[erlang-questions] Speed of CSV parsing: how to read 1M of lines in 1 second

Joe Armstrong erlang@REDACTED
Sun Mar 25 19:27:04 CEST 2012


I'm joining this thread rather late, ...

Would it be possible to change the problem a bit?

The fastest approach would seem to be
(assume a quad core):

    - spilt file into four
    - parse each bit in parallel
    - combine the results

Well splitting (the first part) is essentially sequential
(or at least difficult to do in parallel unless you really
understand your hardware - and may be impossible to do in parallel)

I would assume that the input file has been created
by a sequential program - if this were the case
could it not produce four files instead of one?

If this were the case then the split into four bit would go away.
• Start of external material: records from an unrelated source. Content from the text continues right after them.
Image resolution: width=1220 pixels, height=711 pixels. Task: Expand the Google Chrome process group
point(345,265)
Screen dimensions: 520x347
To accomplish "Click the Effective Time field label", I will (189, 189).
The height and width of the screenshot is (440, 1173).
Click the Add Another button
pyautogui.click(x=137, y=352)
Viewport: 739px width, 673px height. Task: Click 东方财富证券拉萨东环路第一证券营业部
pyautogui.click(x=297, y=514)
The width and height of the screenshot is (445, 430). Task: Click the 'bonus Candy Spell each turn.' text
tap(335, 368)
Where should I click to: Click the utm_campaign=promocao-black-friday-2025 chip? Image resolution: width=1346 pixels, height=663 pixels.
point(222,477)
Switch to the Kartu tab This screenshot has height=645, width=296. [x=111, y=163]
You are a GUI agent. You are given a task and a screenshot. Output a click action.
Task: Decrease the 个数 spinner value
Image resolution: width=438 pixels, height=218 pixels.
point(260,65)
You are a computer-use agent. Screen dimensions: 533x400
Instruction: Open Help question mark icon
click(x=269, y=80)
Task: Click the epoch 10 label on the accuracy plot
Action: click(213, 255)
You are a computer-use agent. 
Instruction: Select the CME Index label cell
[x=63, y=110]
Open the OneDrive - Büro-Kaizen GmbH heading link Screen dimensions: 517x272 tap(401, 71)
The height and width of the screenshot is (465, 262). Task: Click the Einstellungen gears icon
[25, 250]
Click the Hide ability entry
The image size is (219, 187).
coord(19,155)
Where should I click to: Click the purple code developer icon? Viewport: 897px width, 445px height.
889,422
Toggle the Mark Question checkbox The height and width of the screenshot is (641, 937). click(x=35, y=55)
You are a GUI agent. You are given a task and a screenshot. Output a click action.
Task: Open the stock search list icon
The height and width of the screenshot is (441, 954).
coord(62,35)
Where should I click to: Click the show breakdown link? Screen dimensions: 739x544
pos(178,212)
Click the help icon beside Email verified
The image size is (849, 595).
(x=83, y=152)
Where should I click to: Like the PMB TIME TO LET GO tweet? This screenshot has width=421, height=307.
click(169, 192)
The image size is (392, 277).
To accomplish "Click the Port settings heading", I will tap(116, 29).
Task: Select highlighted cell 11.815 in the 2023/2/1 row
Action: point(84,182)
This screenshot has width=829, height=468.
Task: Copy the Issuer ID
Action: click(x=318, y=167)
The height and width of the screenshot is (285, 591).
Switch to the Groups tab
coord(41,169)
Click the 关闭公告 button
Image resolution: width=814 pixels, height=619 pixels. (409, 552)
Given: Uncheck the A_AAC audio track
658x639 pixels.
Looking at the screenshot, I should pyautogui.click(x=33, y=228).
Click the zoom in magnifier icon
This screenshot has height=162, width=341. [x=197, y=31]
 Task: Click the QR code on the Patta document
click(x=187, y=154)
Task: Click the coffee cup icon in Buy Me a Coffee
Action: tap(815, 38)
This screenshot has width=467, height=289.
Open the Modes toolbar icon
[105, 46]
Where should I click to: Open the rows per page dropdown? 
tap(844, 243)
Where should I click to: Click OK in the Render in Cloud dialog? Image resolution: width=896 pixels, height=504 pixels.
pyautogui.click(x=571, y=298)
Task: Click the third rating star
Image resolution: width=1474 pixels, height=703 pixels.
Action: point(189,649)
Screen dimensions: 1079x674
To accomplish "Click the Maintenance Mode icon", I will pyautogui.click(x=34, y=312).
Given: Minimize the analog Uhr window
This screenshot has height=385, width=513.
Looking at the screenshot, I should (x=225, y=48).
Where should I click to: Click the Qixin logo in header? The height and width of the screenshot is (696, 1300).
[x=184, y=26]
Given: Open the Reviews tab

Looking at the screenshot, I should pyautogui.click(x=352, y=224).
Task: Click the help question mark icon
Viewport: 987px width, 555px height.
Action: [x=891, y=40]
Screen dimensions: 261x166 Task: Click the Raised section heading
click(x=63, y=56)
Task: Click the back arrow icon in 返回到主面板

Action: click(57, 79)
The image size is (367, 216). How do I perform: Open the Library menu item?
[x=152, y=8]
Do the bits have to be recombined later? - if not the
last bit can be removed as well.

The key to performance might be to redesign the entire
processing pipeline making it as parallel as possible
as soon as possible and keeping it as parallel as possible as long as possible.

Cheers

/Joe





On Fri, Mar 23, 2012 at 11:30 AM, Max Lapshin <max.lapshin@REDACTED> wrote:
> I need to load large CSV file into memory very fast.
>
> I've tried to use erlang parser, but my results were very bad (in fact
>  file:read_line is very slow), so I've tried to make a NIF for it.
> Target speed is 1 microsecond per line.
>
>
> My CSV has very strict format: only numbers, no quoting, \n in the
> end. Also I moved parsing of integers and date into NIF.
>
> My results are here: http://github.com/maxlapshin/csv_reader and I get
> only 15 microseconds:  4,5 seconds for 300K lines CSV.
>
> Currently I use fgets to read line by line from file. Maybe it is a
> bad idea and I should use mmap or implement 1MB buffer for read?